For Jews like me, whose ancestors come from Eastern Europe, we feel especially yanked back and forth because the most searing event in our collective histories, the Holocaust, happened exactly where the news is unfolding today.
Jews were wiped out during World War II in the same places as in today’s headlines: Lviv, Warsaw, Kyiv, Kharkiv, Odesa, the list goes on. Countless Ukrainians and Poles helped the Nazis; some did take brave steps to save Jews. But even after the war ended and the Nazis left, Polish mobs killed Jews. Those are facts.

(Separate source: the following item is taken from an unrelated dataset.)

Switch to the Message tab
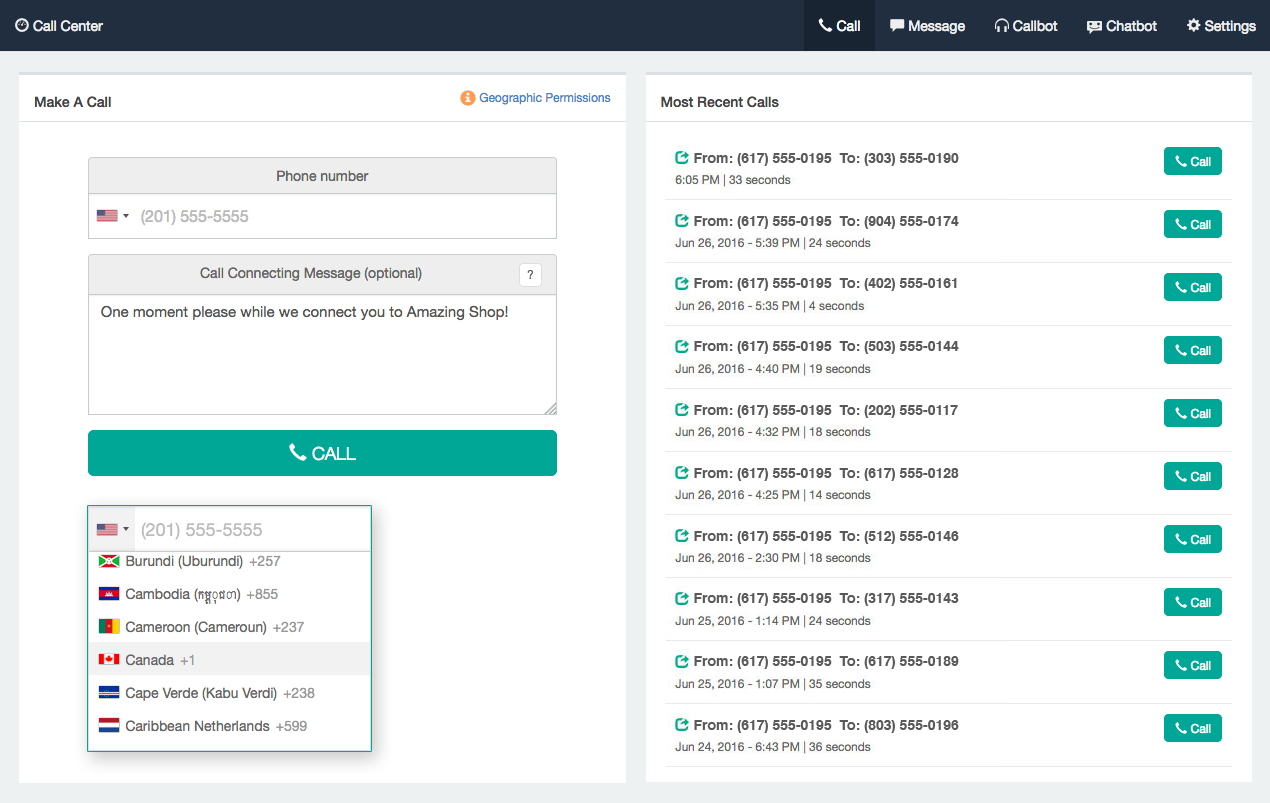Viewport: 1270px width, 803px height. click(x=926, y=26)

Yet now Ukraine is rallying around a Jewish president. The nation’s spirited resistance against a powerful invader has inspired people around the world. The Poles have also done something truly remarkable: absorbing more than two million refugees in less than two months, and they haven’t stuck them in grim camps but instead have taken them into their own homes. Those are facts, too.

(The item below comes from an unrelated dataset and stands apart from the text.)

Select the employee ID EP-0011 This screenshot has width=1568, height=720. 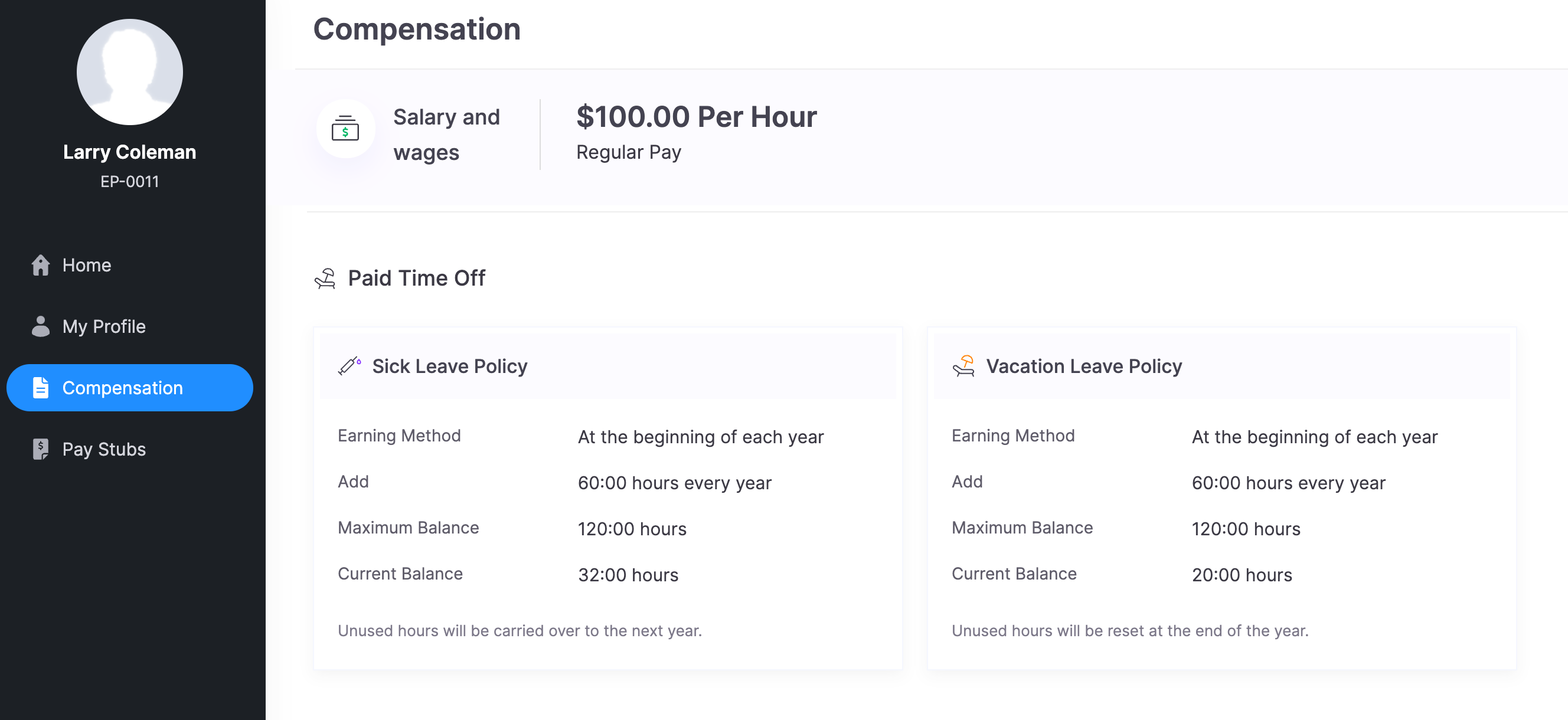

How should we reconcile them?
I asked the writer Daniel Mendelsohn, author of a profoundly moving book called “The Lost: A Search for Six of Six Million,” about his quest to discover what happened to relatives who disappeared during the Holocaust from Ukraine, a place where the Nazis found many eager collaborators and where many Jews were massacred in pogroms during czarist times.
“The feeling you’re talking about is one I know well,” he said. “When I was growing up the refrain was: The Germans were bad, the Poles were worse, and the Ukrainians were the worst. And now look. Whoever thought we’d be rooting for the Ukrainians?”
What’s important, he said, is allowing yourself to update deeply felt beliefs.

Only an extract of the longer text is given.